The Brown County Election Board’s Nov. 18 meeting also included a discussion about what kinds of activities are allowed or should be allowed at polling places.
At issue was the petition drive conducted by Van Buren Volunteer Fire Department supporters on Election Day at the Van Buren polling place at the elementary school.
Van Buren Poll Inspector Olivia Toler told the election board that fire department supporters set up outside the playground fence, which is considered to be outside the “chute,” the 50-foot area where voters line up to enter the room where voting is taking place.
On their table was a petition asking township residents to “Please help save your Van Buren Township Volunteer Fire Department.”
“The trustee, elected by township residents, has not paid our department the funds it is due since July 2014, even though our department continues to provide all these services nonstop,” the petition said. “The fire department predicts it will need to close by February 2017 if the trustee fails to pay the taxpayer-funded payments owed very soon.”
The petition asks residents to add their signatures to be delivered to the trustee, ask neighbors to sign, make a donation to the fire department, and “like” the “Van Buren Township Volunteer Fire Department Supporters” Facebook page.
The matter between the fire department and the trustee has been fought in court for more than a year, and both sides are awaiting a key ruling within the next couple weeks.
The state’s 2016 Election Day Handbook lists restrictions on activities and people that can be inside the chute, but does not address activities outside the chute.
“Election sheriffs” are tasked with maintaining order at polling places and directing voters through the chute to the proper checkpoint, the handbook says.
Brown County no longer has election sheriffs, election board members said. That job has been absorbed into the poll inspector’s duties, and at Van Buren, that was Toler.
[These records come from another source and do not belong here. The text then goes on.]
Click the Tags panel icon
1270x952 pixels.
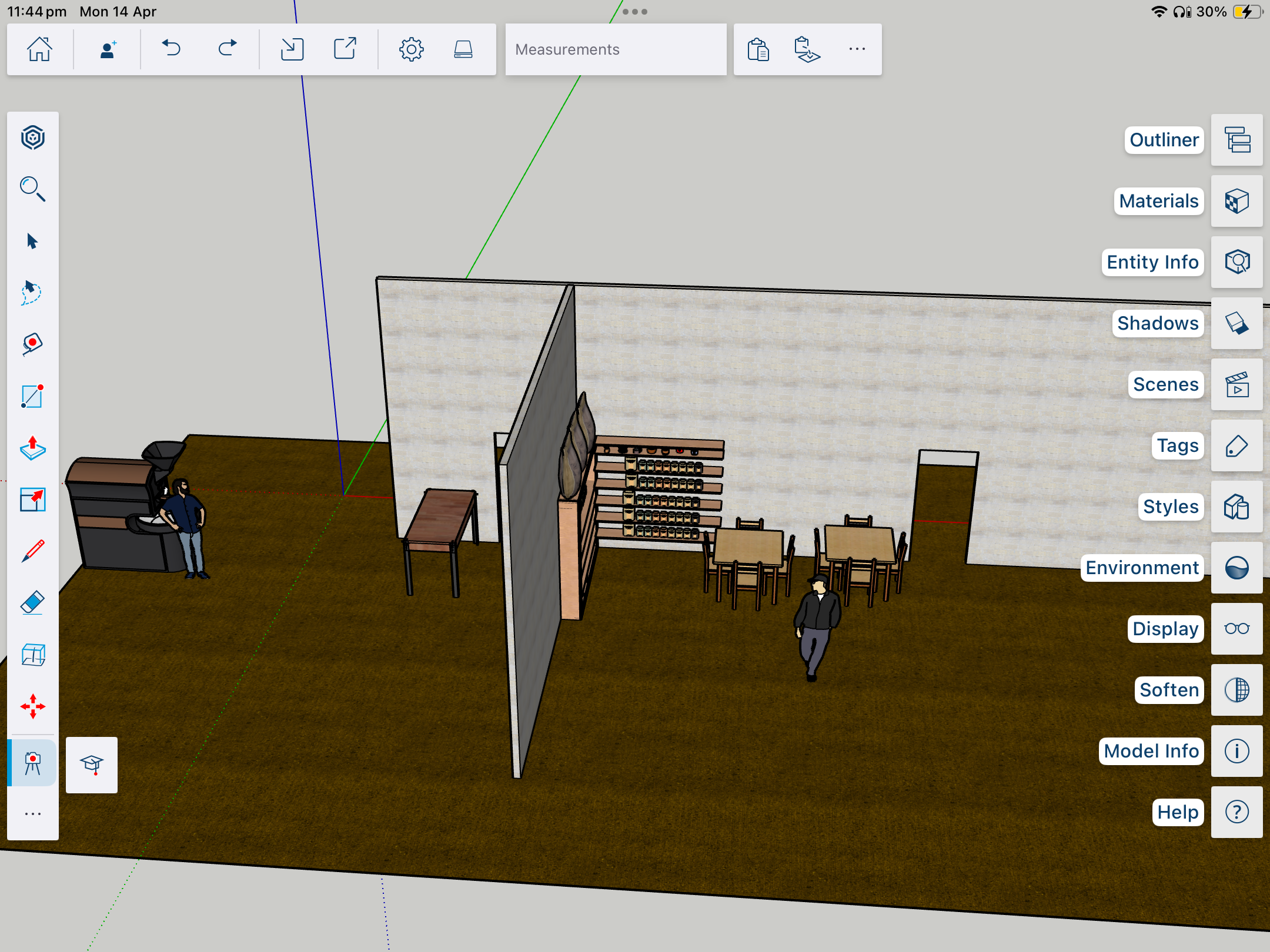pyautogui.click(x=1236, y=446)
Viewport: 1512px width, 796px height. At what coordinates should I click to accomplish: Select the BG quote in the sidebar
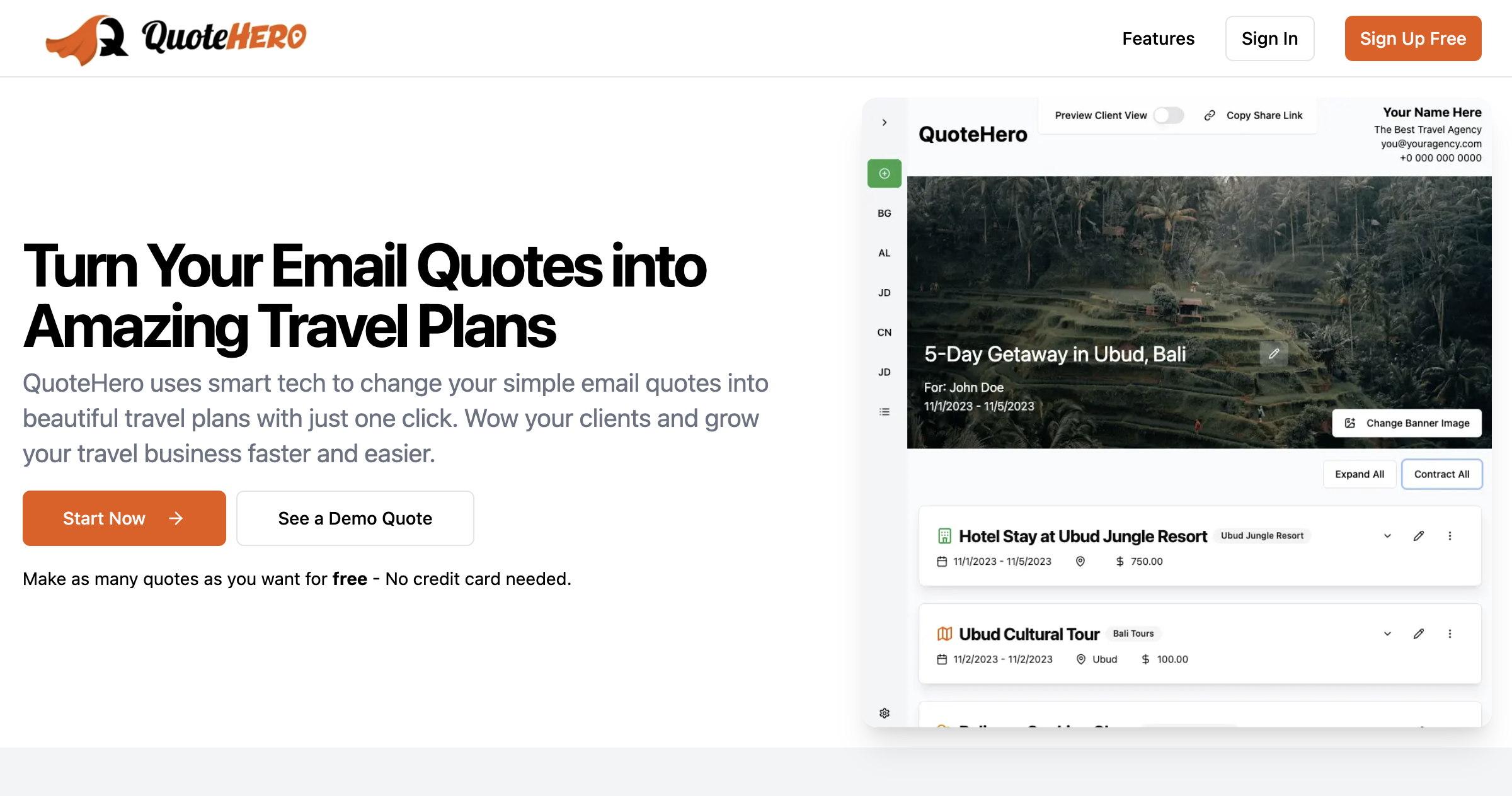(884, 213)
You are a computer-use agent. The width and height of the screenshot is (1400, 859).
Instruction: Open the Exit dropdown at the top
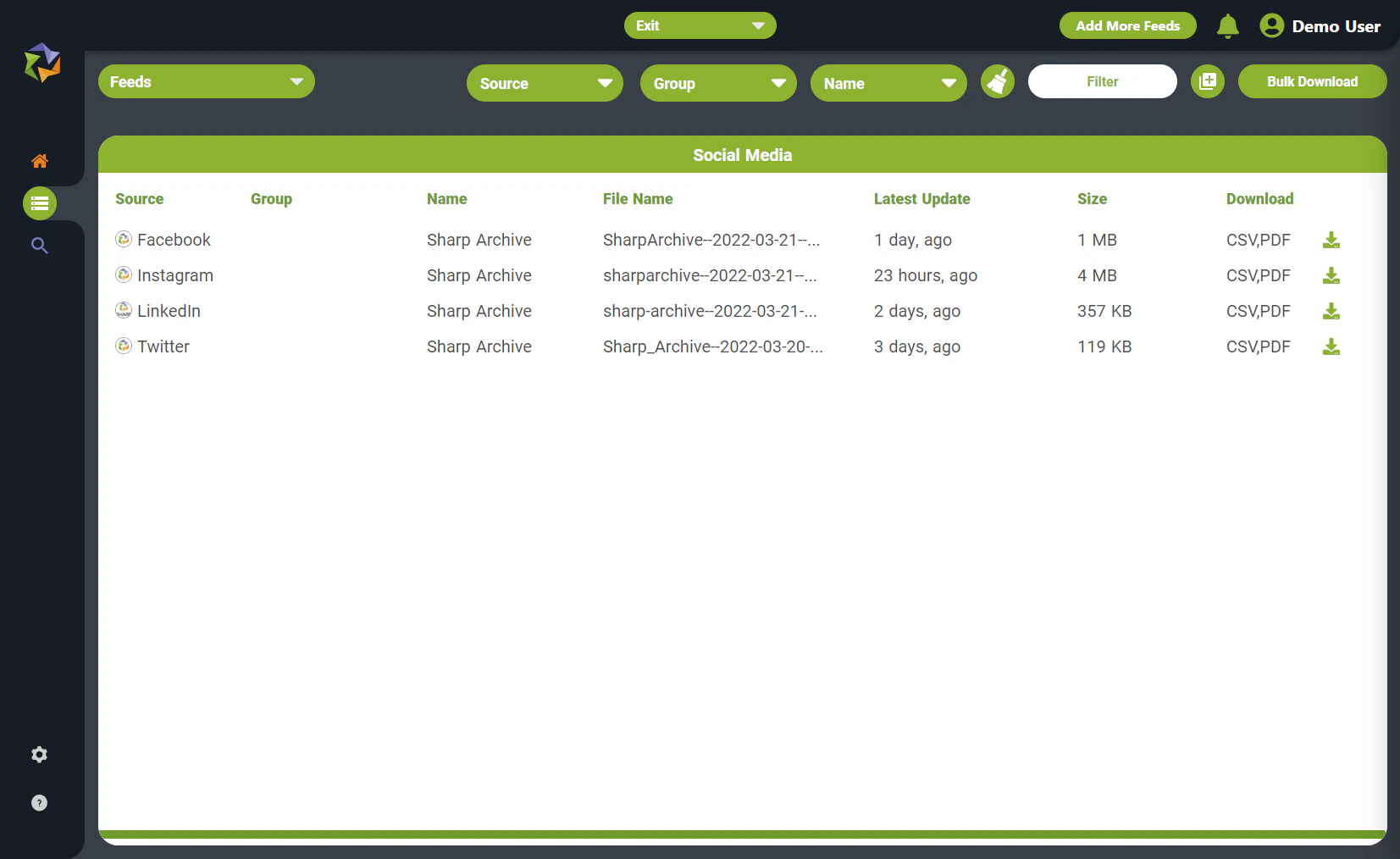(x=700, y=25)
Brown County Clerk Brenda Woods said the Indiana Election Division was called, and so was a Brown County sheriff’s deputy to watch the situation.
Election board member Rick Kelley, who went out to Van Buren to fix a machine problem, said the board believed that they did not have any control over what was going on outside the chute unless it was disruptive.
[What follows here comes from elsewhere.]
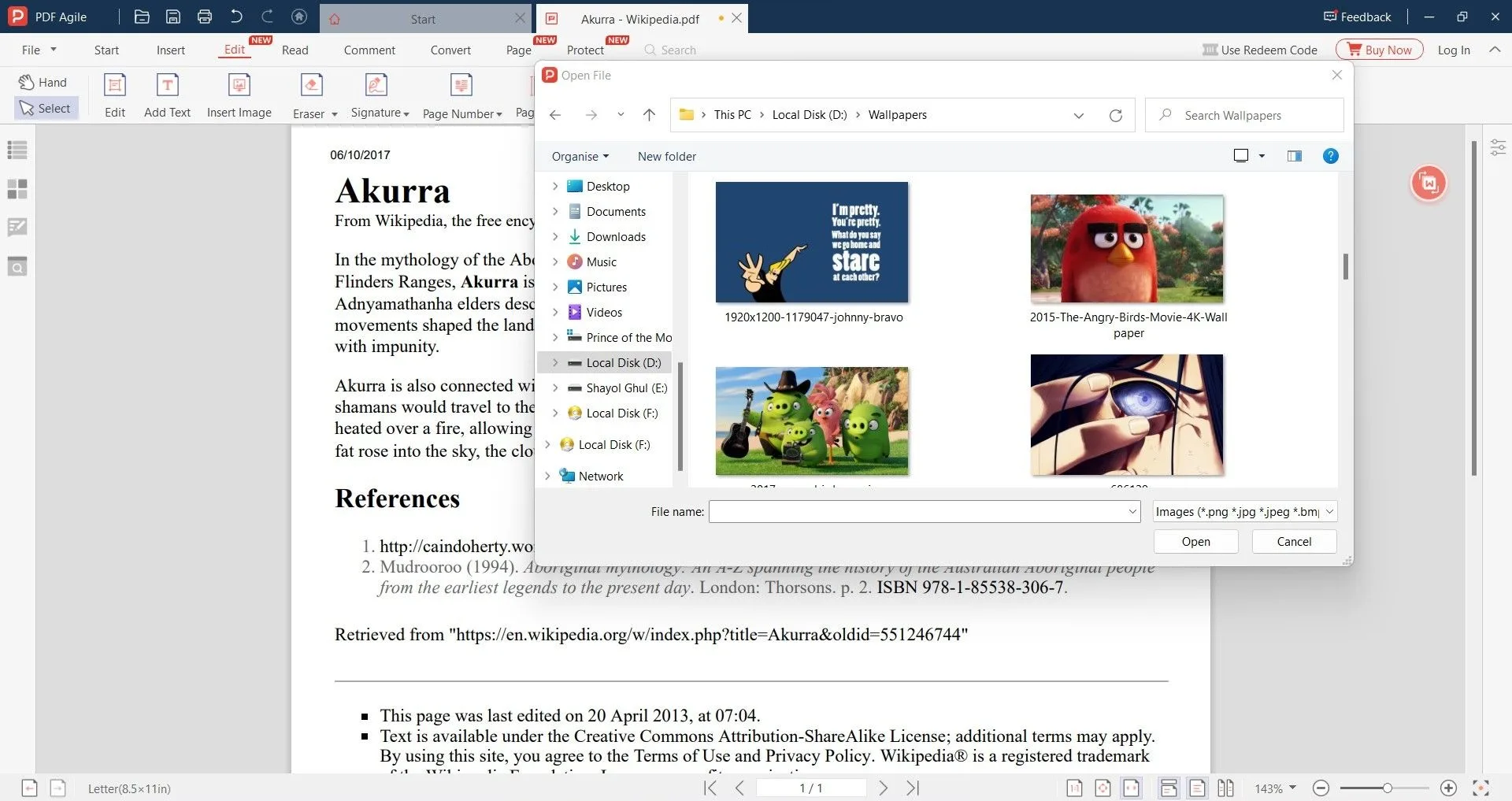Open the Edit text tool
“Disruption was potentially what was going on,” he said.
Toler and Van Buren poll worker Vicki Payne had concerns that voters who hadn’t voted in a long time were confused about what the petition was. They were afraid that voters signed it thinking that it was the sign-in for voting, and then when they learned that it wasn’t, were afraid to take their names off on the way out.
“They were interrupting the election process,” said Payne, who is the township trustee the petition refers to. “That had nothing to do with the election, and they were right at the gate outside the fence.”
Woods said that if there was any evidence that voters did not vote because they didn’t want to pass by the petition table, or that they felt harassed, a case could be made for restricting activities outside the chute. But they were wary of making an overarching rule that might restrict freedom of speech.
The board planned to get clarification from the state election division about what is “disruptive behavior” as guidance for future elections.